A medida que a pandemia pelo coronavírus vem se espalhando pelo mundo, as informações sobre a doença vão sendo divulgadas. É bom ressaltar que ainda se trata de um território incerto e embora muitos estudos estejam sendo publicados, os profissionais de saúde devem ponderar com muito cuidado como essas informações devem afetar sua prática médica e cuidado com os seus pacientes.
Houve repercussão mundial o artigo publicado em 11 de março pelo periódico The Lancet sobre três estudos que sugerem relação entre taxas de mortalidade 2 a 3x maiores em pacientes com comorbidades como diabetes e hipertensão, e com o uso de algumas medicações como ibuprofeno e alguns anti-hipertensivos.
O aspecto focado é o aumento da enzima conversora de angiotensina 2 (ECA2). Propõe-se que o vírus utiliza essa enzima, expressa nas células pulmonares, para ligar-se a células-alvo humanas e por isso, níveis elevados de ECA2 seriam causa da maior gravidade da infecção.
O estudo sugere que pacientes diabéticos e hipertensos em tratamento com fármacos como os inibidores de enzima conversora de angiotensina (iECA) e os bloqueadores de receptores de angiotensina (BRA), assim como em uso de tiazolidinodionas (pioglitazona) e de ibuprofeno apresentam elevação dos níveis da ECA-2 e por isso maior risco de gravidade pela COVID-19.
Frente a essa discussão gostaria de ressaltar alguns fatos importantes:
– Embora seja um vírus de alta transmissibilidade, a letalidade pela doença ainda é baixa e a grande maioria das pessoas tem sintomas leves e se recuperam em casa. O principal a se fazer é combater a transmissão do vírus.
– Os estudos até o momento publicados são baseados em associações epidemiológicas e plausibilidade biológica. Como não há estudos clínicos randomizados, as evidências científicas ainda não são tão fortes. Os estudos mostraram maior mortalidade em pacientes idosos, cardiopatas, hipertensos e diabéticos. Sabemos que essas condições clínicas se sobrepõem em vários pacientes, ficando difícil estabelecer o peso de cada uma na gravidade da doença. Além disso, não foi esclarecido como eram os controles glicêmicos desses pacientes previamente à infecção.
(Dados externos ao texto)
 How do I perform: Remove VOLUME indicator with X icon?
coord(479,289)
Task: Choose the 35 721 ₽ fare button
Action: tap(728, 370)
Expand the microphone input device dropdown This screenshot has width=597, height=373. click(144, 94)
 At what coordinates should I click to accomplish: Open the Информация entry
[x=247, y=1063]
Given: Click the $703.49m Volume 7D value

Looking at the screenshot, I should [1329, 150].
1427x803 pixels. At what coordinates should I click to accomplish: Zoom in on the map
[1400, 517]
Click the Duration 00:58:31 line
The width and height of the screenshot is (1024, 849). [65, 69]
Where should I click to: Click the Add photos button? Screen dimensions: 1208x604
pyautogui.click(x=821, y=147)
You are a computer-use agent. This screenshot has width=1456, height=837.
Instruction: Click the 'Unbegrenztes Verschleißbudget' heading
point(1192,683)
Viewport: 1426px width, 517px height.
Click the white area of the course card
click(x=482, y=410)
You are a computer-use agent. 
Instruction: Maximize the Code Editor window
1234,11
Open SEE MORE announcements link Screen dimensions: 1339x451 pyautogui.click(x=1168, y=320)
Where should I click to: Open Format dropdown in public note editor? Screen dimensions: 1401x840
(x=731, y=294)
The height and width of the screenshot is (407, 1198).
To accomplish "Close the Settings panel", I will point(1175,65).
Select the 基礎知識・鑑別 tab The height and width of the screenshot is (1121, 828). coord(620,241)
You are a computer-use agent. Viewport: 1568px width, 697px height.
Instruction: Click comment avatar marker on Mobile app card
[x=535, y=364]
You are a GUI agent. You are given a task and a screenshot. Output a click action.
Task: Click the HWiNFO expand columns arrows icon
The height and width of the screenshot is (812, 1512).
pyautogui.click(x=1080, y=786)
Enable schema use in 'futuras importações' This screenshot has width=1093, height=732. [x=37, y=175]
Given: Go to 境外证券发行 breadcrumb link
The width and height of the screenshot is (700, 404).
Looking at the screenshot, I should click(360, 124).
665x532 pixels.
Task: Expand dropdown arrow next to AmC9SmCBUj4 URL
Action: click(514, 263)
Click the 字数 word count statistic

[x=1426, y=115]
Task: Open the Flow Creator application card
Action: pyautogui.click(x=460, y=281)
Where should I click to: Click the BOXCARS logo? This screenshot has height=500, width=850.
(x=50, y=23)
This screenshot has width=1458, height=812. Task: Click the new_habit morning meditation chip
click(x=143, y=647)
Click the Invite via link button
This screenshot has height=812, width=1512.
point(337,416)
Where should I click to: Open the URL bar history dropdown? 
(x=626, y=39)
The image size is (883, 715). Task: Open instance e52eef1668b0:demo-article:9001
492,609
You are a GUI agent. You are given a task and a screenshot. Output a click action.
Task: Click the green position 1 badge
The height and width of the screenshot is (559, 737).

– Em geral, os pacientes com diabetes, especialmente aqueles cuja doença não é bem controlada, podem ser mais suscetíveis a infecções mais comuns, como influenza e pneumonia, possivelmente porque a hiperglicemia pode prejudicar a imunidade por alterar a função dos glóbulos brancos. É tanto que existem indicações específicas de imunizações para pacientes diabéticos. Um fator importante em qualquer forma de infecção nesses pacientes são os seus níveis glicêmicos. Um bom controle da glicose é fundamental para reduzir o risco e a gravidade de qualquer infecção. Sendo assim, acredita-se que as pessoas com diabetes vulneráveis e que provavelmente terão desfechos piores se contraírem COVID-19 são aquelas com longa história de diabetes, mau controle metabólico, presença de complicações e doenças concomitantes e especialmente os idosos (>60 anos), independentemente do tipo de diabetes. O risco de complicações na pessoa com diabetes bem controlado é menor, tanto para o diabetes tipo 1 quanto para o tipo 2.